Q: How to avoid forming carcinogens when cooking?
There are two types of carcinogens produced during food preparation (heterocyclic amines and polycyclic aromatic hydrocarbons). Heterocyclic amines are formed when muscle meats are cooked at high temperatures (deep-frying, shallow-frying, grilling and barbequeing). Hence you could use lower temperature cooking methods or partially cook meats in the microwave before high temperature cooking to lower the level of heterocyclic amines. Polycyclic aromatic hydrocarbons are formed when fat drops on hot fire during grilling or barbequeing foods with intense heat over a direct flame and sticks onto the surface of food. Charcoal produces less polycyclic aromatic hydrocarbons than wood. Hardwoods produces less polycyclic aromatic hydrocarbons than other woods. Despite the experimental evidence that demonstrates these carcinogens are produced during these high temperature cooking methods, there is a lack of epidemiological evidence to clearly link cancer to consumption of foods prepared using these high temperature cooking methods. Thus, there is no specific recommendation by the World Cancer Research Fund to avoid these methods of cookery but they do emphasise that “it is prudent not to consume burned or charred foods frequently or in large amounts.”
In summary, use lower temperature cooking methods, limit barbequeing/grilling and choose charcoal over wood. Most importantly avoid eating burnt or charred foods!

:: The data ::
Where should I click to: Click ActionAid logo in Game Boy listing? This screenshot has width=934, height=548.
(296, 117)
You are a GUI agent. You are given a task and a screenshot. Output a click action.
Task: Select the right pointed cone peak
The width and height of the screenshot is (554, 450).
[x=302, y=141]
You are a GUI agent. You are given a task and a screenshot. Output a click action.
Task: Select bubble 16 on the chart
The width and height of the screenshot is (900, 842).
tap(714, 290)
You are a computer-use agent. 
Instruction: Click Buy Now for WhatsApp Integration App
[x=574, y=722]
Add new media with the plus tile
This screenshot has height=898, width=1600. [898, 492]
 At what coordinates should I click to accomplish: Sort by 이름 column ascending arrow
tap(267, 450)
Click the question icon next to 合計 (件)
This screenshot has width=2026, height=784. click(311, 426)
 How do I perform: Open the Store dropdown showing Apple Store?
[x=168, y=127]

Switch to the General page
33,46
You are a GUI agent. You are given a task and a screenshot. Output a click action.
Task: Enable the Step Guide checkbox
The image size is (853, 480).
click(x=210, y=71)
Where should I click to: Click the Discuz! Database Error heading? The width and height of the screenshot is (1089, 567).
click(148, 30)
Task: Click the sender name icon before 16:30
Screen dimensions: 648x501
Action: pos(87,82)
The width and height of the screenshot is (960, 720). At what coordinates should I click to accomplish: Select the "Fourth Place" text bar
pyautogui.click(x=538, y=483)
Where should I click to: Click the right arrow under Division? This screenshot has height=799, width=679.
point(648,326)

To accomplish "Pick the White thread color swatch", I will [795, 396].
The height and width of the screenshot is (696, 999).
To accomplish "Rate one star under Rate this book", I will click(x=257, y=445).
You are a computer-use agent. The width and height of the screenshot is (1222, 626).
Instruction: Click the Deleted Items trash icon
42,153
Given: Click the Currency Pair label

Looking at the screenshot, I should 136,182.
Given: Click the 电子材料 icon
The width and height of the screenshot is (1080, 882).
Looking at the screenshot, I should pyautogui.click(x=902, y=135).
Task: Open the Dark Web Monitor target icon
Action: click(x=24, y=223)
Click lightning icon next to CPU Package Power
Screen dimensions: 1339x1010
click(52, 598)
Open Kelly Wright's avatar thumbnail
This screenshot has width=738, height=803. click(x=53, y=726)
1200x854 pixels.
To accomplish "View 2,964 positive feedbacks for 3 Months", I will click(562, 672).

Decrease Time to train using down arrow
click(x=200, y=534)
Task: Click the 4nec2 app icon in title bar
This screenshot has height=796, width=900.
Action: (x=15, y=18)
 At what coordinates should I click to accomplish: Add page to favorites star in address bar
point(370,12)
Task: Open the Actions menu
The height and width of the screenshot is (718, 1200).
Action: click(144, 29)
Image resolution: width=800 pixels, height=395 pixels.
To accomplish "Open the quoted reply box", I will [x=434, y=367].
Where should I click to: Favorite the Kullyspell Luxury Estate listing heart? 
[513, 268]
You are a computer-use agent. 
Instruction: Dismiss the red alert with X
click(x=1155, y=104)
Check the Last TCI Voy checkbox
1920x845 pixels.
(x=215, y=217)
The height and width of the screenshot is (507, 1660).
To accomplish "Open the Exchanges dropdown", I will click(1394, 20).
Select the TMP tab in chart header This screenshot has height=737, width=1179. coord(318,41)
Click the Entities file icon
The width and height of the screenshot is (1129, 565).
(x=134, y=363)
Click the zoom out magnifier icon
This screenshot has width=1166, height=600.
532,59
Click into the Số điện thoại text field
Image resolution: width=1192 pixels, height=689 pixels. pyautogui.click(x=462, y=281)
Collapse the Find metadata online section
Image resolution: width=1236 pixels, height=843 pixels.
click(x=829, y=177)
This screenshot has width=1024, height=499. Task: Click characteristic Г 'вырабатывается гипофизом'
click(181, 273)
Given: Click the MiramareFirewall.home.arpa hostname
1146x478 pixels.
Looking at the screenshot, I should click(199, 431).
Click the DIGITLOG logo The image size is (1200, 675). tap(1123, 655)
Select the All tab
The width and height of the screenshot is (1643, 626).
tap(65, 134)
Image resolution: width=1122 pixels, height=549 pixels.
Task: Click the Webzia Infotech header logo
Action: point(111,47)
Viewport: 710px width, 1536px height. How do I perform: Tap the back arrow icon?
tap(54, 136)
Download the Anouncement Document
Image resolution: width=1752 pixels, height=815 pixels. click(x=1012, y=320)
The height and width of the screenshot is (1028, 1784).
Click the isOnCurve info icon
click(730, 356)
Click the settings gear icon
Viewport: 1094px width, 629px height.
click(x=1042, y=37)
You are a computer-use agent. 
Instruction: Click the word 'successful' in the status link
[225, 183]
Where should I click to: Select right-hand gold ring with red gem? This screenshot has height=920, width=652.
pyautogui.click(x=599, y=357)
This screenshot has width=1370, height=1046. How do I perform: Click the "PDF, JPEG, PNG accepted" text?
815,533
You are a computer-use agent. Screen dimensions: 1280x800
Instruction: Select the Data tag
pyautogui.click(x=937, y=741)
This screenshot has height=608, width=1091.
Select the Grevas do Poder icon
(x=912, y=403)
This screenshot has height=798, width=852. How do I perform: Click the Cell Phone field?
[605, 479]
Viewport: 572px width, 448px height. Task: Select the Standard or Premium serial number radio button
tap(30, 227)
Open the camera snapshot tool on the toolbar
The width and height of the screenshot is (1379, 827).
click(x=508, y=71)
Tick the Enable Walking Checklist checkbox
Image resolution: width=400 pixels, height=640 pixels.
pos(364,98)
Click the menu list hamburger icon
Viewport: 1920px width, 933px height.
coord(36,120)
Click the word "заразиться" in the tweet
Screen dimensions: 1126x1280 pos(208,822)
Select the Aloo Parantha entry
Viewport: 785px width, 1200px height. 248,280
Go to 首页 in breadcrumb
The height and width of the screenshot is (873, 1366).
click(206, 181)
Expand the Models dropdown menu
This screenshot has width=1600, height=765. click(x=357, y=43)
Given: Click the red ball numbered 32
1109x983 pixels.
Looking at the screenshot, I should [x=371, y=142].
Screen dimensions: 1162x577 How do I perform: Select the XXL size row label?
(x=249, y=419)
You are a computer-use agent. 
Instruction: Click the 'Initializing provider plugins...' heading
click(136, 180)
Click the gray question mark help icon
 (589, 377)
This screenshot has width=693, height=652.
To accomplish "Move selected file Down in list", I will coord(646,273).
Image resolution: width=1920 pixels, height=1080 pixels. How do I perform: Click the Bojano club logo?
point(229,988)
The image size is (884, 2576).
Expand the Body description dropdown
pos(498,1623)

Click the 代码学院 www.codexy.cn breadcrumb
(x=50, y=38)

:: Task prompt ::
Return the portion of the cooking carcinogens text that starts at the words "In summary, use" and stops after the words "or charred foods!", copied word for word. Draw only on the cooking carcinogens text, not on the listing.

:: Exercise output ::
In summary, use lower temperature cooking methods, limit barbequeing/grilling and choose charcoal over wood. Most importantly avoid eating burnt or charred foods!